6 - Data, Memory, and Security — Study Guide
A comprehensive guide to understanding data representation, memory organization, and security vulnerabilities in C — everything you need for the final exam.
Introduction: From Code to Memory
In this study guide, we explore three interconnected topics that are fundamental to understanding how C programs work at the system level. First, we examine how complex data types like arrays and structures are represented in memory. Then, we look at how the operating system organizes memory for a running program. Finally, we study how vulnerabilities arise from improper memory access and how to protect against them.
Key insight: Understanding memory layout is essential for writing secure, efficient C programs. The same concepts that make C powerful (direct memory access, pointer arithmetic) are also the source of its most dangerous bugs.
Memory and the Stack Frame {#memory-and-stack-frame}
The Instruction Pointer (%rip)
Machine code instructions live in main memory, just like stack and heap data. The %rip register stores the address of the next instruction to execute — it marks our place in the program's instructions.
How %rip changes:
- To advance to the next instruction, special hardware adds the size of the current instruction in bytes
jmpinstructions work by adjusting %rip by a specified amount
Example of how %rip points to instructions:
void loop() {
int i = 0;
while (i < 100) {
i++;
}
}
Disassembled (showing addresses and bytes):
0000000000400570 <loop>:
0x400570 <+0>: b8 00 00 00 00 mov $0x0,%eax
0x400575 <+5>: eb 03 jmp 0x40057a <loop+10>
0x400577 <+7>: 83 c0 01 add $0x1,%eax
0x40057a <+10>: 83 f8 63 cmp $0x63,%eax
0x40057d <+13>: 73 f8 jle 0x400577 <loop+7>
0x40057f <+15>: f3 c3 repz retq
The Stack Pointer (%rsp)
The %rsp register stores the address of the current "top" of the stack. In our diagrams, the stack grows downward (toward lower addresses), so %rsp points to the "bottom" of the stack visually.

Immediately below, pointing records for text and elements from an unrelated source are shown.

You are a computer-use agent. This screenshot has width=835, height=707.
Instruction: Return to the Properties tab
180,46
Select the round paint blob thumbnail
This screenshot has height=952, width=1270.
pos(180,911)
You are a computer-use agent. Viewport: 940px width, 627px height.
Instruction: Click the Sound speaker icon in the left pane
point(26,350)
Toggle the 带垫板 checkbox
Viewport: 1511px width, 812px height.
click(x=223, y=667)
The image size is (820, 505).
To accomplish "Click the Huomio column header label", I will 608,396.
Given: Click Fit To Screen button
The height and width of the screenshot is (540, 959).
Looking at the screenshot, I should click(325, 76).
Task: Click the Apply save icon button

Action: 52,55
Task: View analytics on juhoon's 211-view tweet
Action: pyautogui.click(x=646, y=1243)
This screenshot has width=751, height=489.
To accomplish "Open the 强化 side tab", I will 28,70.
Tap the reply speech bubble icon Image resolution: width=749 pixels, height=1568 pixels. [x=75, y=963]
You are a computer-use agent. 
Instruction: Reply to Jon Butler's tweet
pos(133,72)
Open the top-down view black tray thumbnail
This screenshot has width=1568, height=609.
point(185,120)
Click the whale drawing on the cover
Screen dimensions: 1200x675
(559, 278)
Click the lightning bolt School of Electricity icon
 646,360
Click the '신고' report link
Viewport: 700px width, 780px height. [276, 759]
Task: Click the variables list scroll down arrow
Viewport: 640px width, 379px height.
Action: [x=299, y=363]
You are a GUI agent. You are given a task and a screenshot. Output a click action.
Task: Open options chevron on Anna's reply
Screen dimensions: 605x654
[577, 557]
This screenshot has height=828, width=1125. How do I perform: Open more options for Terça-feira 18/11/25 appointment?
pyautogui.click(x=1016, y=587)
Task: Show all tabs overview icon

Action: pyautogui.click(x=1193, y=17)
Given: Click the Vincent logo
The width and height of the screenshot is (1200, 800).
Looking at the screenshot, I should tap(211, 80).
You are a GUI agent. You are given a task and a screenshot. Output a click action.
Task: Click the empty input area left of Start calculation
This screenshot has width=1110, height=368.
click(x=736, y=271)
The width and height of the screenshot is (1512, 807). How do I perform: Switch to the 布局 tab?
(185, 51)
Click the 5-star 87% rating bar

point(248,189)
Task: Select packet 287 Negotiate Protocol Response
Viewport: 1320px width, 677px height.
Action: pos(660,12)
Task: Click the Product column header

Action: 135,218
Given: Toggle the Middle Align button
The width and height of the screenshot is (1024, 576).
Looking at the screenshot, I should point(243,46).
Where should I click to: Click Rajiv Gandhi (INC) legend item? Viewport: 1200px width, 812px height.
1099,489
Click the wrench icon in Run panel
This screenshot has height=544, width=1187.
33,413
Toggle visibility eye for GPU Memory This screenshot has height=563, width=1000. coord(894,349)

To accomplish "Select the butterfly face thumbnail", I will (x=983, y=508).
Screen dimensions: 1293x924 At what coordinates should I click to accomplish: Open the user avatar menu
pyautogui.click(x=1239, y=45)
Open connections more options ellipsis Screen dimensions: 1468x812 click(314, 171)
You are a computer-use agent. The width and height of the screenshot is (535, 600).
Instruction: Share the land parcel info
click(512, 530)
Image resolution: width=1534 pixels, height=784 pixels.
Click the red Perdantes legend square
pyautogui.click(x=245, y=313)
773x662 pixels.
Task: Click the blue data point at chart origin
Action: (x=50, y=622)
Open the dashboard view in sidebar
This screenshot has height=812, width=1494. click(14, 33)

Key rule: %rsp must point to the same place before a function is called and after that function returns, since stack frames go away when a function finishes.
The Stack Frame Structure
When a function is called, a new stack frame is created:
High Addresses
┌─────────────────┐
│ Caller's Frame │
├─────────────────┤
│ Return Addr │ ← Pushed by call instruction
├─────────────────┤
│ Old %rbp │ ← Saved frame pointer (optional)
├─────────────────┤
│ Saved Registers │ ← Caller-saved registers
├─────────────────┤
│ Local Vars │ ← If can't be kept in registers
├─────────────────┤
│ Argument Build │ ← For functions with >6 args
└─────────────────┘ ← %rsp points here
Low Addresses
push and pop Instructions
The pushq instruction:
- Decrements %rsp by 8
- Stores the source value at the new top of stack
pushq S → R[%rsp] ⟵ R[%rsp] – 8
M[R[%rsp]] ⟵ S
The popq instruction:
- Reads the value from the top of stack into the destination
- Increments %rsp by 8
popq D → D ⟵ M[R[%rsp]]
R[%rsp] ⟵ R[%rsp] + 8
Important: pop does not remove/clear out the data! It just increments %rsp to indicate that the next push can overwrite that location.
call and ret Instructions
The call instruction:
- Pushes the address of the instruction immediately following the call onto the stack
- Sets %rip to point to the beginning of the specified function
call Label
call *Operand
The ret instruction:
- Pops this instruction address from the stack
- Stores it in %rip
ret
Critical distinction:
- Return address: The stored %rip value for a function (where to resume after the function returns)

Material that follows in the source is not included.